Start of DATA FOR THIS EXERCISE
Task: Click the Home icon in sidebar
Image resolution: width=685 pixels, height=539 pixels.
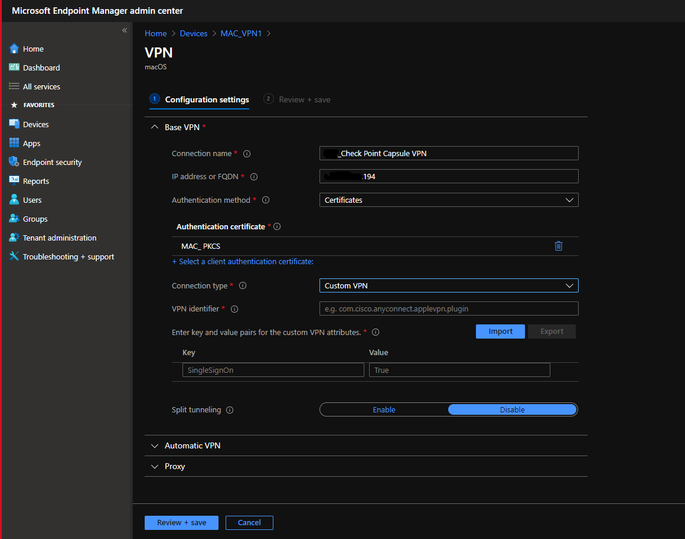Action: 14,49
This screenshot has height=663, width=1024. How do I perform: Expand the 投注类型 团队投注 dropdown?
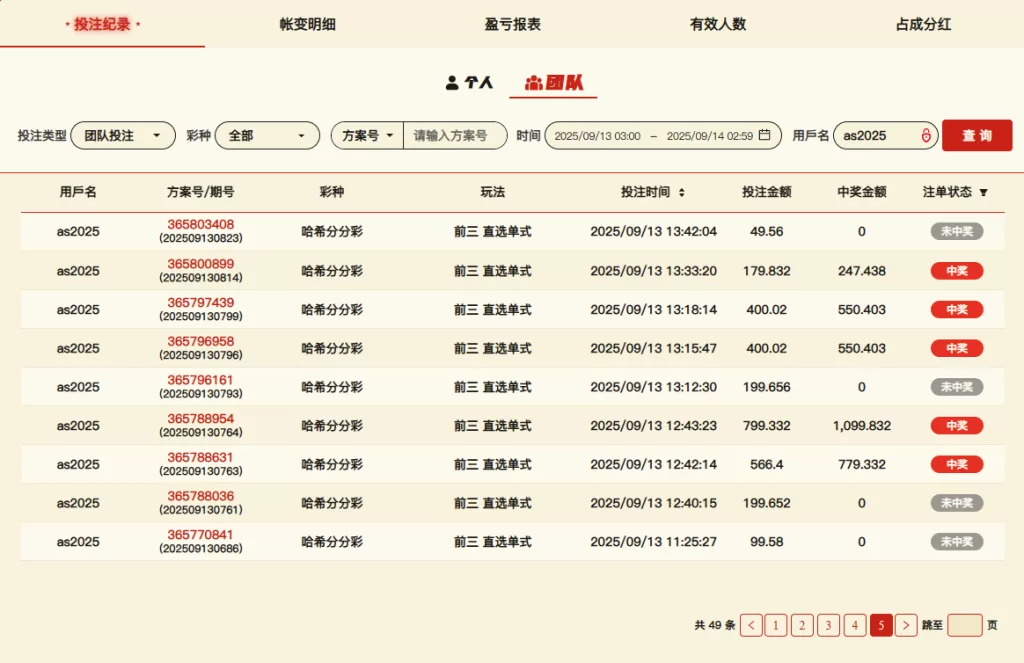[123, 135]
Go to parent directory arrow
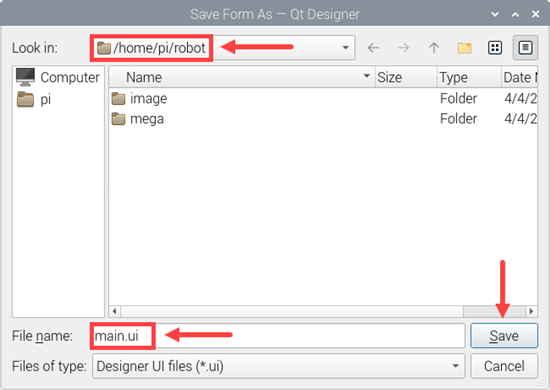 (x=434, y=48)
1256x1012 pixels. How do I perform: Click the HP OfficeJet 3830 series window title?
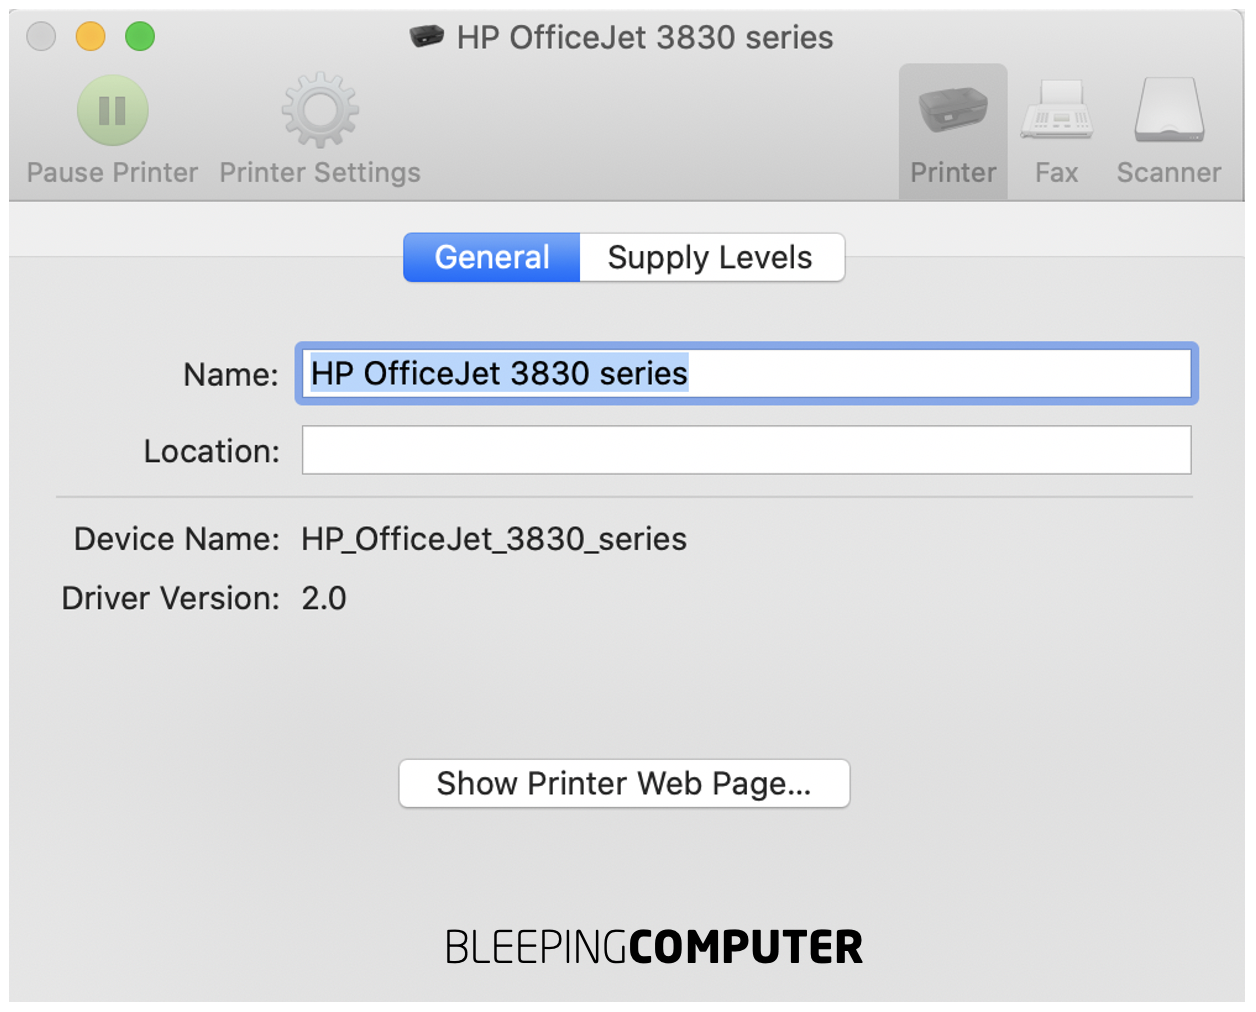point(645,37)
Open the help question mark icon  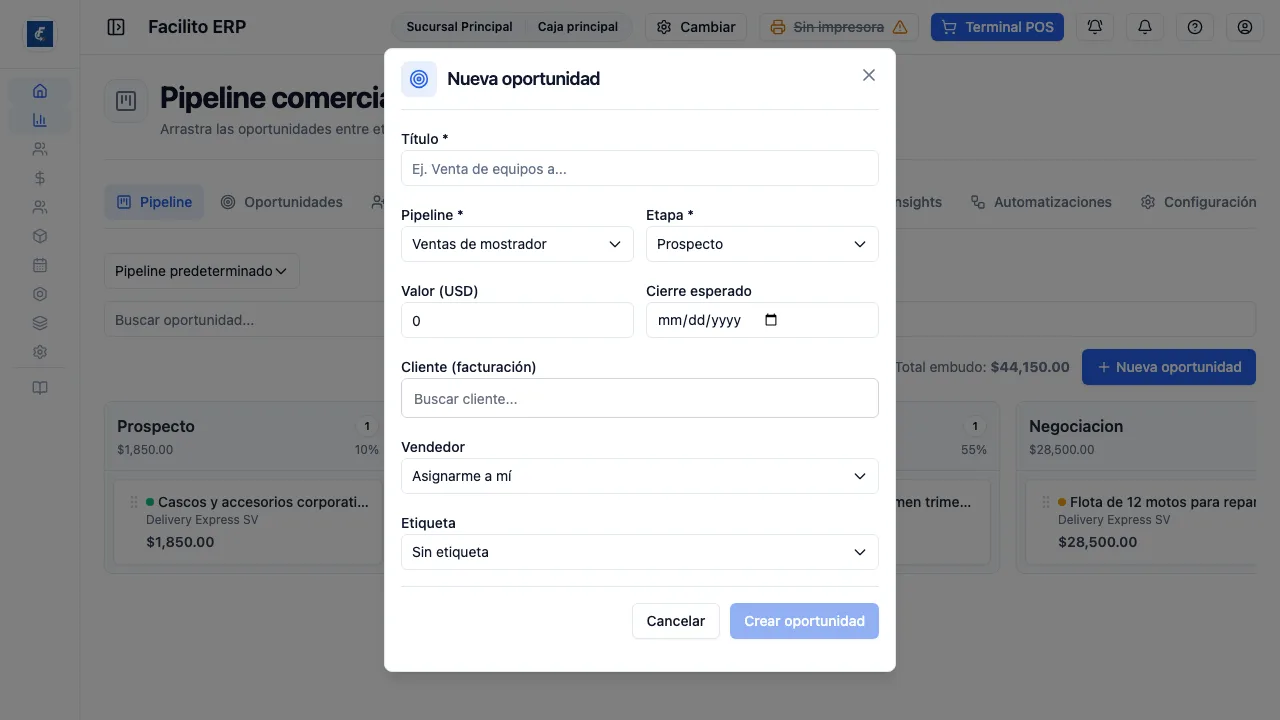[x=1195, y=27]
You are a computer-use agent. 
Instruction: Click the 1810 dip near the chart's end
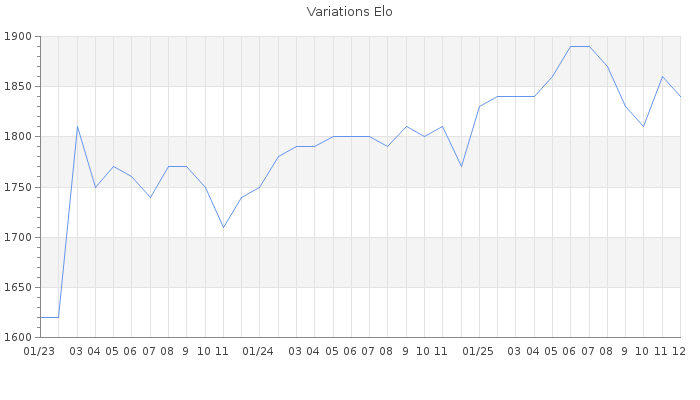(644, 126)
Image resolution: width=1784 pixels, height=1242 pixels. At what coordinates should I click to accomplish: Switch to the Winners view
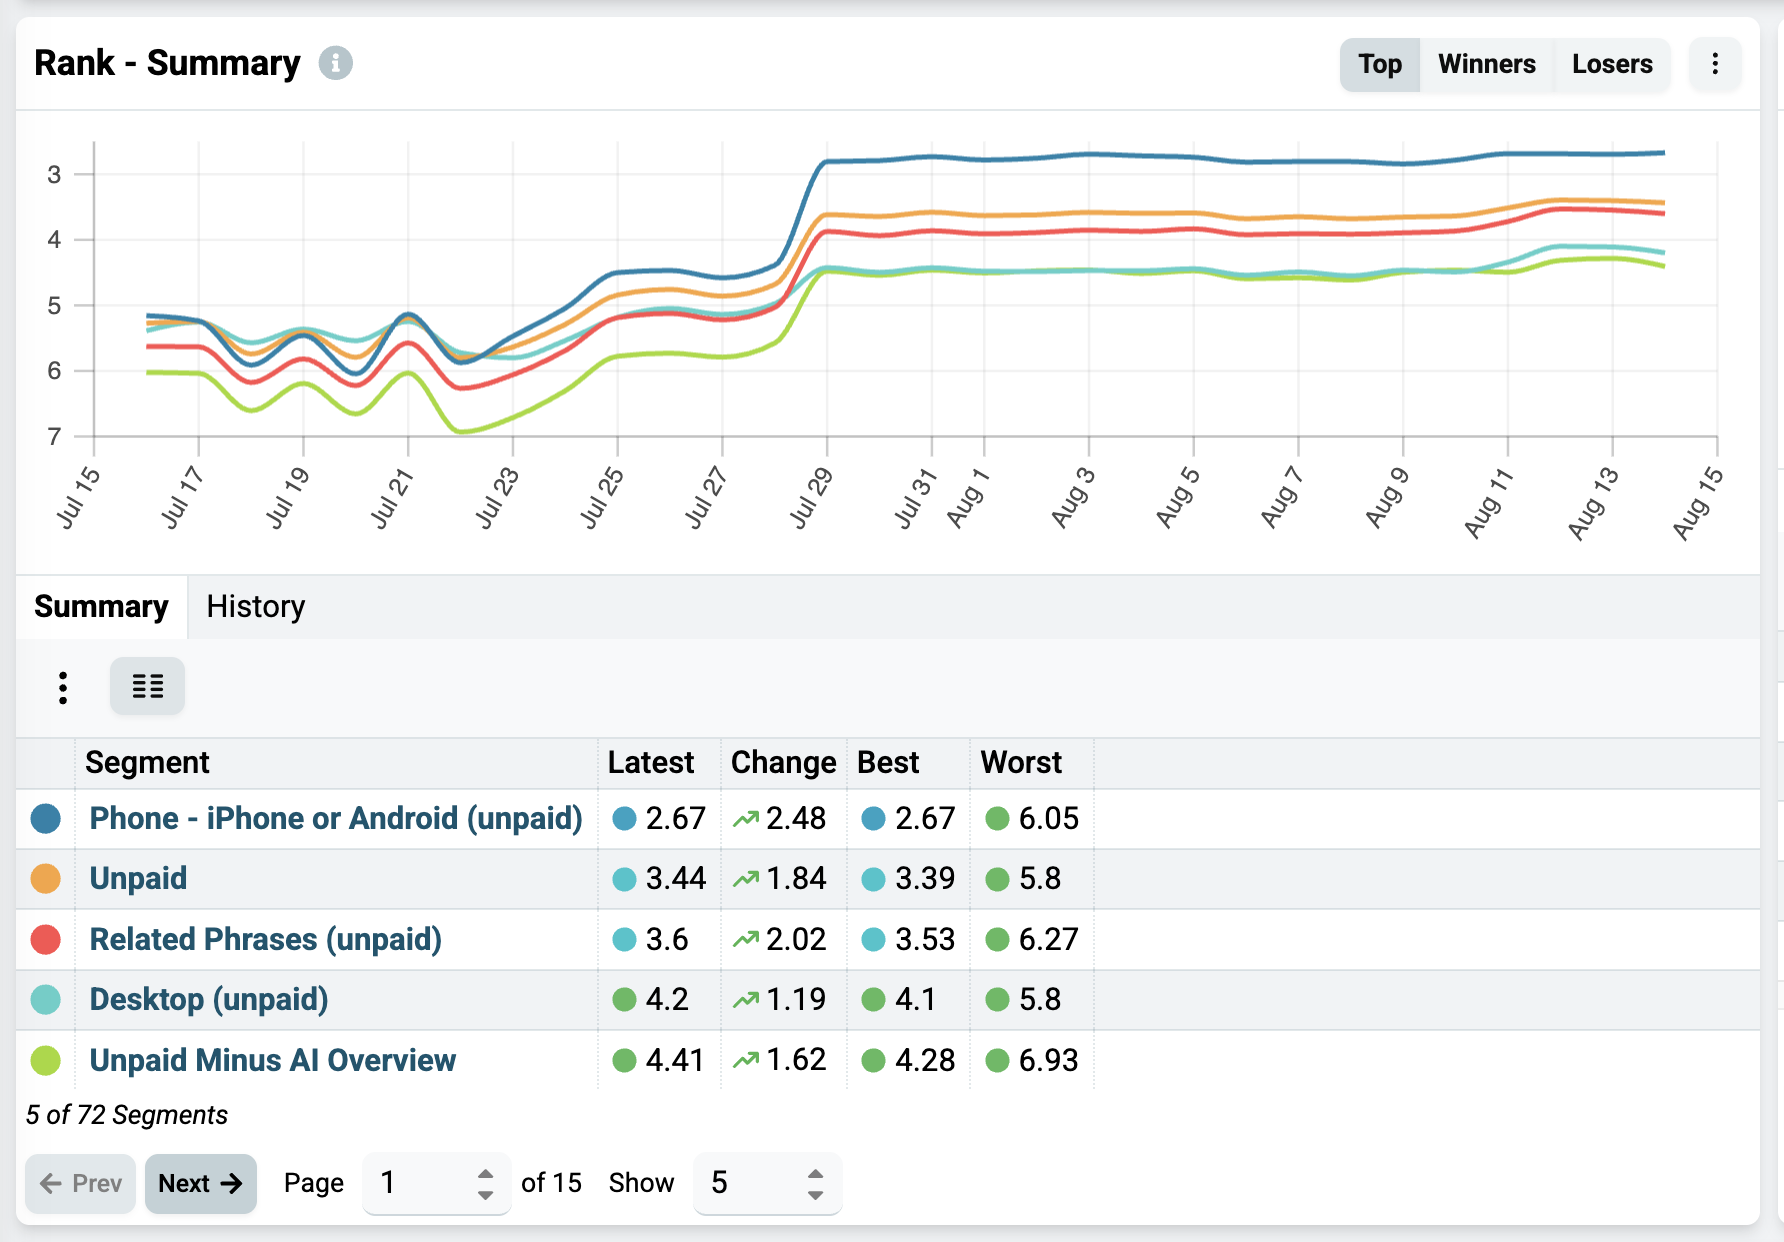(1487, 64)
End of DATA FOR THIS EXERCISE
• AIM OF THE TASK:
Restate, exactly as they appear, the line with "Image resolution: width=1784" and all the lines after it up to the end of the data above; images do not belong in the copy.

• ANSWER TO THE EXERCISE:
Image resolution: width=1784 pixels, height=1242 pixels. At what coordinates should I click to accomplish: Switch to the Winners view
(1487, 64)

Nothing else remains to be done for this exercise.